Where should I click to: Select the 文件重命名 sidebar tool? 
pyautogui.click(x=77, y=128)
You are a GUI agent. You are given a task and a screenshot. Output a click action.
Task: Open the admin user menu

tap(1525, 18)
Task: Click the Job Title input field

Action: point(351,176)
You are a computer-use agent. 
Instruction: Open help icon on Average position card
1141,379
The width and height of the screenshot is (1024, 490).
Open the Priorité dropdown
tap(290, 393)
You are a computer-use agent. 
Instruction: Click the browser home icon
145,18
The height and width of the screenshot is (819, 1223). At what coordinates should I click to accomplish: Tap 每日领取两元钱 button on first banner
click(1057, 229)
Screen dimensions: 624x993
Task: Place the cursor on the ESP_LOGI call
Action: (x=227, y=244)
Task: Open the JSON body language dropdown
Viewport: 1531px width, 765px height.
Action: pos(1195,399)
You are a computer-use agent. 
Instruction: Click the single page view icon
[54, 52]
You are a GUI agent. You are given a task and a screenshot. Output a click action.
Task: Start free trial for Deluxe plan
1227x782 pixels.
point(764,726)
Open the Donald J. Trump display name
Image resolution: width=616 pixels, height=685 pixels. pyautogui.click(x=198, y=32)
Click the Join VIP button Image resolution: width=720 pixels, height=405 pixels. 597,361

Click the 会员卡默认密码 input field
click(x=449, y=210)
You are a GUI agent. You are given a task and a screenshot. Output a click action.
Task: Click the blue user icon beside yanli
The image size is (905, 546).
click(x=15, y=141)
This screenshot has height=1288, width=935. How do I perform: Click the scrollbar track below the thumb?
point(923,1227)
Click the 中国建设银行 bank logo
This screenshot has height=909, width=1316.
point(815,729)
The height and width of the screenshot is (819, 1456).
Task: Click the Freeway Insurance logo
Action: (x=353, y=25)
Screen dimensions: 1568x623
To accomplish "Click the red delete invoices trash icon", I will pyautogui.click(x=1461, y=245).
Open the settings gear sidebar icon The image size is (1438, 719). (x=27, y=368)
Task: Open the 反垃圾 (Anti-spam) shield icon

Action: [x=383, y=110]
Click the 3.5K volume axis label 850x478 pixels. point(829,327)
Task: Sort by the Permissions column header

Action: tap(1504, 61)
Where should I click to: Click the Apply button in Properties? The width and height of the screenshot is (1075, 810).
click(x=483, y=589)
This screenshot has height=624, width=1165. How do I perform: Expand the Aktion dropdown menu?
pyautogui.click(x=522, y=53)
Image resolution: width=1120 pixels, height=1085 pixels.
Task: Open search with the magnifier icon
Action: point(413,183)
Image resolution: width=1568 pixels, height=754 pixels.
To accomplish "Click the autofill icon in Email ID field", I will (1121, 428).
══════
The answer must restate each entry word for word.

**RESPONSE TO THE TASK**:
Where should I click to: Select the 文件重命名 sidebar tool? 
pyautogui.click(x=77, y=128)
You are a GUI agent. You are given a task and a screenshot. Output a click action.
Task: Open the admin user menu

tap(1525, 18)
Task: Click the Job Title input field

Action: point(351,176)
You are a computer-use agent. 
Instruction: Open help icon on Average position card
1141,379
The width and height of the screenshot is (1024, 490).
Open the Priorité dropdown
tap(290, 393)
You are a computer-use agent. 
Instruction: Click the browser home icon
145,18
The height and width of the screenshot is (819, 1223). At what coordinates should I click to accomplish: Tap 每日领取两元钱 button on first banner
click(1057, 229)
Screen dimensions: 624x993
Task: Place the cursor on the ESP_LOGI call
Action: (x=227, y=244)
Task: Open the JSON body language dropdown
Viewport: 1531px width, 765px height.
Action: pos(1195,399)
You are a computer-use agent. 
Instruction: Click the single page view icon
[54, 52]
You are a GUI agent. You are given a task and a screenshot. Output a click action.
Task: Start free trial for Deluxe plan
1227x782 pixels.
point(764,726)
Open the Donald J. Trump display name
Image resolution: width=616 pixels, height=685 pixels. pyautogui.click(x=198, y=32)
Click the Join VIP button Image resolution: width=720 pixels, height=405 pixels. 597,361

Click the 会员卡默认密码 input field
click(x=449, y=210)
You are a GUI agent. You are given a task and a screenshot. Output a click action.
Task: Click the blue user icon beside yanli
The image size is (905, 546).
click(x=15, y=141)
This screenshot has height=1288, width=935. How do I perform: Click the scrollbar track below the thumb?
point(923,1227)
Click the 中国建设银行 bank logo
This screenshot has height=909, width=1316.
point(815,729)
The height and width of the screenshot is (819, 1456).
Task: Click the Freeway Insurance logo
Action: (x=353, y=25)
Screen dimensions: 1568x623
To accomplish "Click the red delete invoices trash icon", I will pyautogui.click(x=1461, y=245).
Open the settings gear sidebar icon The image size is (1438, 719). (x=27, y=368)
Task: Open the 反垃圾 (Anti-spam) shield icon

Action: [x=383, y=110]
Click the 3.5K volume axis label 850x478 pixels. point(829,327)
Task: Sort by the Permissions column header

Action: tap(1504, 61)
Where should I click to: Click the Apply button in Properties? The width and height of the screenshot is (1075, 810).
click(x=483, y=589)
This screenshot has height=624, width=1165. How do I perform: Expand the Aktion dropdown menu?
pyautogui.click(x=522, y=53)
Image resolution: width=1120 pixels, height=1085 pixels.
Task: Open search with the magnifier icon
Action: point(413,183)
Image resolution: width=1568 pixels, height=754 pixels.
To accomplish "Click the autofill icon in Email ID field", I will (1121, 428).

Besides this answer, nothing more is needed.